Guest post by Deepak Saini, Media Strategist, Communications and Outreach Division
Last year, Alejandro Mayorkas, Secretary of the Department of Homeland Security, raised the LGBTQ+ Pride flag for the first time in DHS’ history. This Pride Month, he continues the new tradition.
To see solidarity from within one of the highest branches of federal government feels liberating. This month, we’ll see Pride celebrations across the country, global brands and companies proud to stand with the LGBTQ+ community—I can’t even begin to describe what a welcome change it is.
Even in today’s age where there is more acceptance, discrimination and hate crimes are still common. And many who identify as LGBTQ+ are still fighting an internal struggle. That’s why people like me still need allies.
Please allow me to explain this struggle: How do you truly feel pride, when you’ve spent more than half of your life being forced to hide a part of who you are?
Oxford English Dictionary defines pride as, “Confidence and self-respect as expressed by members of a group, typically one that has been socially marginalized, on the basis of their shared identity, culture and experience.”
I admit, I’ve struggled with confidence and self-respect most of my life. These days, I’m in a peculiar place with myself; trapped somewhere between the new more confident me and the younger me that is still healing.
Society was in a much different place when I was growing up in the 80s and 90s. The LGBTQ+ community faced rampant discrimination and homophobia during the HIV/AIDS crisis. Seeing this all play out on TV as a child—I knew I had to suppress this small part of me because that’s the only part the world seemed fixated on.
It’s a hopeless feeling when you’re bullied, punished or have your life threatened for the one thing about yourself that you can’t change. In all facets of my life, I worked twice as hard to show that despite my sexuality, I could be taken seriously and was still worthy of having a seat at the table.
Before joining DHS, I spent most of my career as a TV news anchor and reporter, starting with my first job in Casper, Wyoming. I was happy to receive my first break but was immediately terrified. I moved to a state where just eight years earlier, Matthew Shepard, a 21-year-old openly gay University of Wyoming student was beaten, tortured and left to die on a split-rail fence in Laramie. The shocking news caused an international outcry—and a heavy pit in my stomach.
Never in my wildest dreams would I have imagined getting a chance to interview Matthew’s mother, Judy, while I was reporting on the premiere of The Laramie Project, a play that examined how her son’s murder transformed the small town. She gave me a long hug at the end of the interview. I think she knew how badly I needed a mother’s hug.

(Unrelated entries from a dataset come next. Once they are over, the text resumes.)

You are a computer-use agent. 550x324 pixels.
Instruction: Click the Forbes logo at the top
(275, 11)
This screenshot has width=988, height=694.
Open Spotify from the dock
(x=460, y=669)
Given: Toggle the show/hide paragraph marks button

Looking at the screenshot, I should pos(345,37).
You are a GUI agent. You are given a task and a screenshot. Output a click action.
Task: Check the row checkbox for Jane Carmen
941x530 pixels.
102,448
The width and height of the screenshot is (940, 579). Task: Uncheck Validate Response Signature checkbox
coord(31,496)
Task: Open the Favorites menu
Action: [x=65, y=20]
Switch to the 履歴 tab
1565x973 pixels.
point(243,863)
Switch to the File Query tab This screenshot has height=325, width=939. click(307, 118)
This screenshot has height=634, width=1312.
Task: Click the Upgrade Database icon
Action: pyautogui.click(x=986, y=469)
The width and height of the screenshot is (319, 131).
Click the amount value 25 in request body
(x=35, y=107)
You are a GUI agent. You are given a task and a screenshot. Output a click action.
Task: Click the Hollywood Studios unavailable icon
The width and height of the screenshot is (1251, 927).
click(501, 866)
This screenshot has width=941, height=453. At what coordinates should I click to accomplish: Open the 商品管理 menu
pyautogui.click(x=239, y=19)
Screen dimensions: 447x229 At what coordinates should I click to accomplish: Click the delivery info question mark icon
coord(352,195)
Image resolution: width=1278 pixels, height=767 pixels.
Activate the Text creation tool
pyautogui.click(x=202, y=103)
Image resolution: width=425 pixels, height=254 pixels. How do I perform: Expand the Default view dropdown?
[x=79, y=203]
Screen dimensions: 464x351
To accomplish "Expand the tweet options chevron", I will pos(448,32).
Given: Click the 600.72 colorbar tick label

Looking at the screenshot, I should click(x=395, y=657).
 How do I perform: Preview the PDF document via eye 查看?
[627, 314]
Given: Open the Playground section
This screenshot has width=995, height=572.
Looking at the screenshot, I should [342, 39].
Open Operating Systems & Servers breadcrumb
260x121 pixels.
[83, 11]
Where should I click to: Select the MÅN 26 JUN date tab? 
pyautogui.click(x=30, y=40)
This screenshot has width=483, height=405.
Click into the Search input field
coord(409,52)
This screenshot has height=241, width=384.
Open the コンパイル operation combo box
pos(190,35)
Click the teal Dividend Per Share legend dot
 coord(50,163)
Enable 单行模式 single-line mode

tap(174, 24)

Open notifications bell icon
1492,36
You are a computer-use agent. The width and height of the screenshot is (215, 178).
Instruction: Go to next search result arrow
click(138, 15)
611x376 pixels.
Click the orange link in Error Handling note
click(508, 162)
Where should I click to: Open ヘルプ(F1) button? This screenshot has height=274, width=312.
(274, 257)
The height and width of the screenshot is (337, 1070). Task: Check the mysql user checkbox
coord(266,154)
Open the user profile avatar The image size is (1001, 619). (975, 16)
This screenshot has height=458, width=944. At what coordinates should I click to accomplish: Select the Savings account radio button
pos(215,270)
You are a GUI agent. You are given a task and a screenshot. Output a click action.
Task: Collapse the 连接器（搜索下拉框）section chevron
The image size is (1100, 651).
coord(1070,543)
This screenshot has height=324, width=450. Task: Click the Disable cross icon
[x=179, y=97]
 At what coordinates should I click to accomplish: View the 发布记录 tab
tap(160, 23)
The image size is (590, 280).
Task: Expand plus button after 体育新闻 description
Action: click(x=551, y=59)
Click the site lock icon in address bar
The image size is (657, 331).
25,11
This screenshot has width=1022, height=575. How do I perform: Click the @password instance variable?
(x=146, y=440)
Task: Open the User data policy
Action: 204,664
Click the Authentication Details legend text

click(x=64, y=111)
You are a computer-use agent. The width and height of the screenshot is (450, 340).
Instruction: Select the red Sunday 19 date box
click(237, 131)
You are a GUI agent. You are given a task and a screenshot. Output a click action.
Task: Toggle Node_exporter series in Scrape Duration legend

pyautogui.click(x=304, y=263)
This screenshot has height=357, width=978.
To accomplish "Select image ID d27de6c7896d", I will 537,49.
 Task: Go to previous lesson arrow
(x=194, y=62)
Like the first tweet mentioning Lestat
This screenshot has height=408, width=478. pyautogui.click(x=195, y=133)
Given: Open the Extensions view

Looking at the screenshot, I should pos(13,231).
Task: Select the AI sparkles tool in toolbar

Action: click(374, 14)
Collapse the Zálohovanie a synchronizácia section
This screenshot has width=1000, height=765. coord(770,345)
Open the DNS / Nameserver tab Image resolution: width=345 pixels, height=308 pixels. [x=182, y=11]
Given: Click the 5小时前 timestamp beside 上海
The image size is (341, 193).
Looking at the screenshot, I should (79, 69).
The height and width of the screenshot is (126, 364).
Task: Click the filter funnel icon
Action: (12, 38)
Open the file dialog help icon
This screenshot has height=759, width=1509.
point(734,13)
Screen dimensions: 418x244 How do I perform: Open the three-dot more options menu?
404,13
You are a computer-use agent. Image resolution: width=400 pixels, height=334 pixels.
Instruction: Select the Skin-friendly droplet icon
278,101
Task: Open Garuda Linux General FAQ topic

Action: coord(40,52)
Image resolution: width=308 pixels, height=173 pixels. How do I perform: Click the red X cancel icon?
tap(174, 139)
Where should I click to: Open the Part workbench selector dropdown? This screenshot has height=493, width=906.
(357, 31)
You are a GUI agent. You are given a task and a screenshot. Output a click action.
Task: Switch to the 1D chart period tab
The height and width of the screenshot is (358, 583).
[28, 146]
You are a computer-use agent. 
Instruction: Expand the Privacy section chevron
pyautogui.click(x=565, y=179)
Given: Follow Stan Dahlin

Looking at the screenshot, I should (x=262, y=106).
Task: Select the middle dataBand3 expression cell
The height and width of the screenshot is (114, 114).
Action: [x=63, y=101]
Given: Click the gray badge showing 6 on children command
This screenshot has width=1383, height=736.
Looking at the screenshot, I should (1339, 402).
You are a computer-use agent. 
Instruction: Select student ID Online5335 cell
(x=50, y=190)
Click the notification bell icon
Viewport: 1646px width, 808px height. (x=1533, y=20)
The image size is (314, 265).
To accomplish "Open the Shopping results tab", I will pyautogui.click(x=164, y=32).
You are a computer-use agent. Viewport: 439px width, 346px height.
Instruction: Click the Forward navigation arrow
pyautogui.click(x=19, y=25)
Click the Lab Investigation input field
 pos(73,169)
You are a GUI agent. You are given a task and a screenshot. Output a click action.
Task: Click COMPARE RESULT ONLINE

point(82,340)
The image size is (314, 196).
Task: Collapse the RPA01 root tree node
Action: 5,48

One of my first assignments as a reporter was to cover a protest at the only movie theater in Casper willing to show Brokeback Mountain, a 2005 film that depicted a love story between two men set in rural Wyoming. Angry residents shouted homophobic slurs into my microphone and toward the patrons showing up to watch the movie. From the back of the theater, I couldn’t help but notice the silhouettes of men in cowboy hats scattered throughout the rows, sitting alone—perhaps seeing parts of their own lives playing out on screen.
More than a decade later in my TV journalism career, the Supreme Court made a landmark ruling, legalizing same-sex marriage. I’ll be honest when I say that I never expected this to happen in my lifetime. Two years later, I would meet the man that I would eventually marry. For the first time in my life, I felt I finally had a seat at the table, not because I had to earn it, but because it was my right as an American citizen—just like it was for everyone else.
Now, as a media strategist within the Science and Technology Directorate at DHS, I often reflect on my admiration and respect for my colleagues who sit at the table alongside me. Collectively, we each passionately do our part to support our DHS personnel on the front lines, safeguarding our country so families of all kinds can go to sleep at night knowing they’re safe.
Recognizing diversity is key to our collective success at DHS. Our workforce comes from all sectors—sexual orientation, race, gender origin and identity, age, religion, culture, socio-economic status and so on. None of these differences between us matter when it comes to the ability to do our jobs, but they play an important role in adding to diverse perspectives that improve our ability to complete our missions.
We come from all walks of life and truly mirror the American public we work so hard to protect.
As DHS commemorates Pride month, along with many other organizations and businesses around the country who will raise the rainbow flag, you also raise our confidence, self-respect and our healing.
Deepak Saini is a media strategist with the Department of Homeland Security (DHS) Science and Technology Directorate (S&T). Prior to DHS, Deepak was an award-winning television news journalist for several tv-affiliates across the country before transitioning to communications. Deepak earned a Bachelor of Arts in Broadcast Journalism from San Francisco State University.